▶ **DIRECTION 1**
In the PubCon recap text, list each thing the sentence beginning "PR is content" names.
▶ **DIRECTION 2**
Carry on the PubCon recap for PR pros, picking up right after its final sentence about LinkedIn ads, Bing ads, and Google AdWords.

Best of PubCon for PR Pros

This was my first year at PubCon (an internet marketing and social media conference), though several of our team are regular speakers. Matt Siltala is a bit of a PubCon celeb (he’s famous for his beard and seo/social street cred). Here’s the team in Vegas.

Avalaunch Media executive team

I went to most of the PR-related sessions, most of which were exceptional from both a PR and an SEO/social perspective. Here are my best tips from the top sessions for PR pros.

1. Easily buy SEO and do PR without Breaking the Rules.

PR is content: links, likes, pluses, traffic, media, and blogger mentions. Marty Weintraub showed us how he copies the direct link to a Google+ post.  It’s in a dropdown menu:

Google Plus direct link
How to find the direct link to a Google+ post.

Here’s a direct link for a report from our yeti on how to do social media right: https://plus.google.com/115671137696411026556/posts/JrGQt9vc6gw

After you have the direct link, tweet about it using the Google+ link. Next promote the tweet for the hashtag #pubcon (Marty notes on this one he links directly to a blog post). He also posts on his personal Facebook page where he has many friends/followers and pays to boost the post so more of them see it. On his brand page he uses the power editor and creates many versions of the ad to show in the newsfeed. He targets his trade/industry people, in this case to places like Search Engine Journal, Pubcon and SMX. He creates another version of his ad for PR – places like Mashable, producers, show hosts, and local ad agencies. In addition, you can buy LinkedIn ads, Bing ads, and even run Google AdWords to the post.

▶ **SOURCE MATERIAL**

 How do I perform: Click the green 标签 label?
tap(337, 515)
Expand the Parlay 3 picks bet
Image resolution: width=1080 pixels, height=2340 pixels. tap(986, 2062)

▶ **EXERCISE RESPONSE 1**
- Links
- Likes
- Pluses
- Traffic
- Media
- Blogger mentions

▶ **EXERCISE RESPONSE 2**
While there may not be a direct correlation between Google+ interactions, there is a correlation. If you share and someone engages, then their connections see your content. Then your content rises when that person and their friends do related Google searches.

2. Press Outreach Secrets

Rob Woods along with moderator Warren Whitlock talked about creating press and Rob introduced me to a few new PR tools that I can’t wait to try.

  • Do a keyword search in Google News to find who is writing on the topic you want to cover. In Google News there is a link next to the author’s name and that takes you to their Google+ page. Some people put their email address on their “About” page or there is an icon to email them directly without knowing their email address (some have this disabled). If that fails you can tag them. Scraperr will scrape the top 500 results from any search term. From there you can pay someone on oDesk or Mechanical Turk to find contact info for the articles written that fit what you’re trying to pitch. Or you can do research to find contact information yourself.

Google-plus-profile-link

  • Subscribe to Muckrack to build a list of journalists on Twitter related to your topic.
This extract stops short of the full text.